六月,魯省白水城的天氣已經有些燥熱。
李家玩具廠的車間里,更是悶得像個蒸籠,空氣中彌漫著一股鐵銹、機油和劣質塑料混合在一起的、獨屬于夕陽產業的味道。
李家俊站在一臺比他年紀還大的老舊注塑機旁,腳邊散落著水電費催繳單和厚厚的員工工資表。

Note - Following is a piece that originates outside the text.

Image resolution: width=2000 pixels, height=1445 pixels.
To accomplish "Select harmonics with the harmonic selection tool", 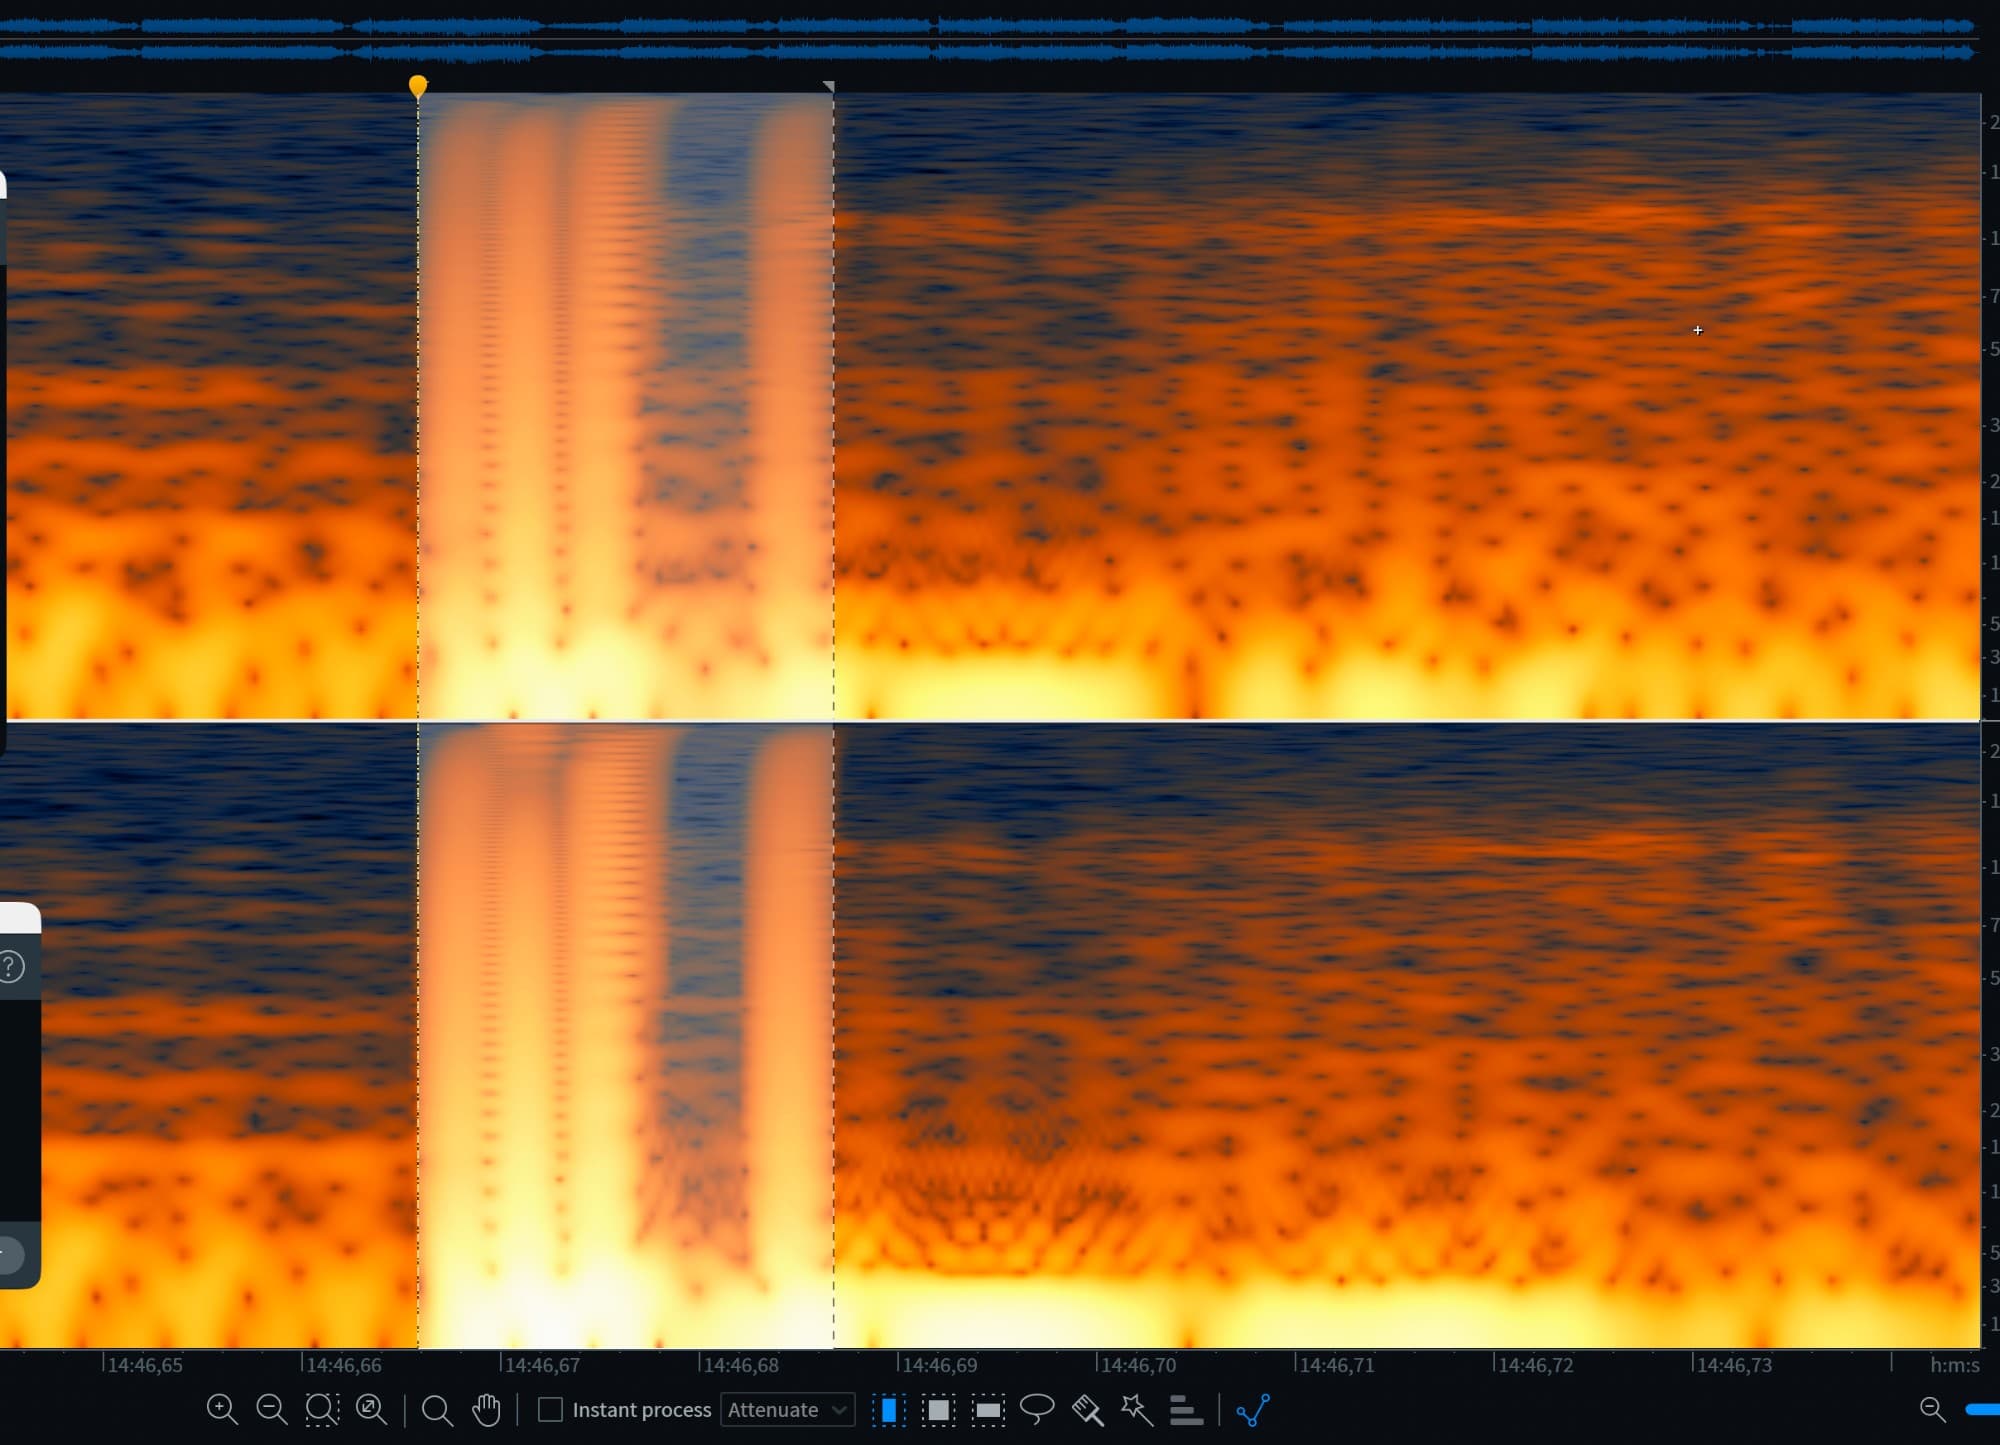I will pos(1186,1410).
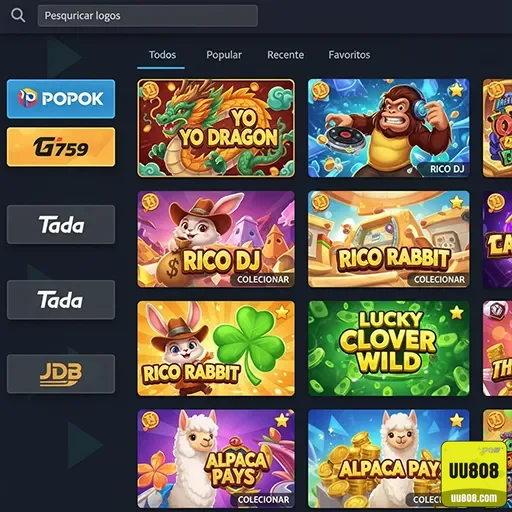
Task: Click Colecionar on the Rico Rabbit tile
Action: click(439, 280)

繼承這家瀕臨破產的玩具廠已經快一個月了,這是他那個便宜老爹留給他唯一的遺產。一個月前,他還是個在互聯網公司里摸魚,隨時準備跟老板提桶跑路的打工仔。結果一通電話,他就成了這家有一百多號員工的“李家玩具廠”的廠長。
一個連自己都養不活的廠長。
“小李廠長”
李家俊回頭,看到幾個穿著藍色工服的老師傅站在不遠處,為首的是廠里的老師傅,王德發,王師傅。他頭發花白,臉上刻滿了歲月的痕跡,一雙滿是老繭的手緊張地搓著衣角。
“王叔,還有幾位師傅,怎么了?”李家俊勉強擠出一個笑容。
王師傅和其他幾個老師傅對視了一眼,嘴唇動了動,似乎有些難以啟齒。
“廠長那個這個月的工資,還能發出來嗎?”一個稍微年輕點的師傅忍不住開了口,問完又覺得不妥,趕緊低下頭。
車間里瞬間安靜下來,只剩下遠處馬路上偶爾傳來的汽車鳴笛聲。
王師傅瞪了那個多嘴的徒弟一眼,趕緊打圓場:“廠長,你別聽他瞎說。我們就是過來看看,沒什么事”
他的話雖這么說,但眼神里的擔憂卻怎么也藏不住。
“是啊,廠長,我們都跟著老廠長干了一輩子了,這廠子就是我們的家。我們信得過你。”另一個老師傅也跟著說道,語氣里充滿了樸素的信任。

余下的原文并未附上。